- [Extrait]:

Si nous reprochions quelque chose à « Infinite Arms », ce serait certainement son perfectionisme, dans la production notamment… Est-ce inévitable lorsqu’un groupe grandit et qu’il prend en charge la majeure partie de la production?
Étant donné que s’est presentée cette possibilité de produire nous-même ce nouveau disque, on avait ce sentiment que l’on pouvait faire absolument tout ce que l’on voulait. Je ne sais pas si c’est la perfection qui a été recherché. On voulait aller loin, essayer plein de choses, des choses assez folles, d’autres que l’on pensait bonnes et que nous avons finalement jeté. Avoir la possibilité de tester beaucoup de choses nous a plu. En plus, à l’époque, nous étions entre deux labels, donc il n’y avait aucune pression venant de l’extérieur. On était juste en studio, à essayer de faire le disque qu’on voulait tous. Comme dans tout processus, il a evidemment fallu s’arreter à un moment. Quand tu produis, tu pourrais continuer indéfiniment mais, arrivé à un certain point, il faut savoir considerer que le boulot est fait, et qu’il est très bien comme ça.
Justement, comment sait-on que c’est fini, qu’il ne faut plus toucher à rien, qu’on a ce qu’on voulait?
C’est une décision très compliquée à prendre. Tu sais, on pourrait être encore au studio aujourd’hui même! On avait beaucoup de chansons prêtes, on en a finalement éliminé certaines pour ne conserver que celles qui nous satisfaisaient tous totalement. Quand tu en arrives là, tu peux considérer que c’est fini.
Est-ce difficile justement de jeter des chansons?
Ça l’est en effet. Mais, à un moment donné, on se rend compte que certaines chansons sont bien plus puissantes que d’autres. Le problème n’était pas que certaines ne soient pas assez bonnes pour figurer sur le tracklisting du disque. Il s’agit plutôt d’une sensation générale qui fait que, parfois, certains titres ne se retrouvent finalement pas sur l’album.
Utiliserez-vous ces enregistrements pour d’éventuelles face-b ou autres projets?

- [Consignes de l'exercice]:
1. D'après l'extrait, pourquoi le groupe ne subissait-il aucune pression extérieure pendant l'enregistrement ?
2. Modifiez les lignes des données, de celle qui contient « Given: Click info icon next to Reset button » à celle qui contient « Action: click(306, 51) », en remplaçant « Layer 1 » par « Layer 2 », sans rien changer d'autre.

- [Données de l'exercice]:
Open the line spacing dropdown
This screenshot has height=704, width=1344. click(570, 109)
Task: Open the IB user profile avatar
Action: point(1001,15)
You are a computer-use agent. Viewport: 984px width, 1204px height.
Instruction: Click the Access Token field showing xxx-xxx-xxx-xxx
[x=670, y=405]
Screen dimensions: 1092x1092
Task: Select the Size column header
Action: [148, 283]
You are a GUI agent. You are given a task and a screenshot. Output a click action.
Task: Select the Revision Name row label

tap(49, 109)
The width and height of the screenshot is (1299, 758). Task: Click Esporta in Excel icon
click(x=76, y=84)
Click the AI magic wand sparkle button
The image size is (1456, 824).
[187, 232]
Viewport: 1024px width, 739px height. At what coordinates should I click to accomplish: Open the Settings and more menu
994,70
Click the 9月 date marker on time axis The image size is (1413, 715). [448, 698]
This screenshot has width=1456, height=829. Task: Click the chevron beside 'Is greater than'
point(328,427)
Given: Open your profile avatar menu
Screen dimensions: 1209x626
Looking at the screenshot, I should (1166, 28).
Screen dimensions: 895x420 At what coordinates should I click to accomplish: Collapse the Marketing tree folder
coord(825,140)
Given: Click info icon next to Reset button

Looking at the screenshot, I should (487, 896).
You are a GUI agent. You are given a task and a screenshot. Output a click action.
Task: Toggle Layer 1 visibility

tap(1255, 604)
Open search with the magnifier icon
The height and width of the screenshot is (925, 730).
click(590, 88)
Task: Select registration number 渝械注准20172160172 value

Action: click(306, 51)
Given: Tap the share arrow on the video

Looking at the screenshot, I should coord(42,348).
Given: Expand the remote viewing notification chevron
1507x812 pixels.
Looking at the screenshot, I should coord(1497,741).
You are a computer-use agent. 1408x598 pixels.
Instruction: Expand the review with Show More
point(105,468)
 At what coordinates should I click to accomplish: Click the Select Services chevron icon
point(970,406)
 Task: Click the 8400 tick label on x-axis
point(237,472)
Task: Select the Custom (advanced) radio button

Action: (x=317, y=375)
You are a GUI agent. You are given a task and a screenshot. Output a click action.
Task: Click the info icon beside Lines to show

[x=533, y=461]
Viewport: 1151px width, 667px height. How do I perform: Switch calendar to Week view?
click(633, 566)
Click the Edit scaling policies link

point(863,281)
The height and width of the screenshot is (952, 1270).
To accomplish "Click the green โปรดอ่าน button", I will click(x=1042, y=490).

- [Corrigé]:
1. Le groupe se trouvait alors entre deux labels.

2.
Given: Click info icon next to Reset button

Looking at the screenshot, I should (487, 896).
You are a GUI agent. You are given a task and a screenshot. Output a click action.
Task: Toggle Layer 2 visibility

tap(1255, 604)
Open search with the magnifier icon
The height and width of the screenshot is (925, 730).
click(590, 88)
Task: Select registration number 渝械注准20172160172 value

Action: click(306, 51)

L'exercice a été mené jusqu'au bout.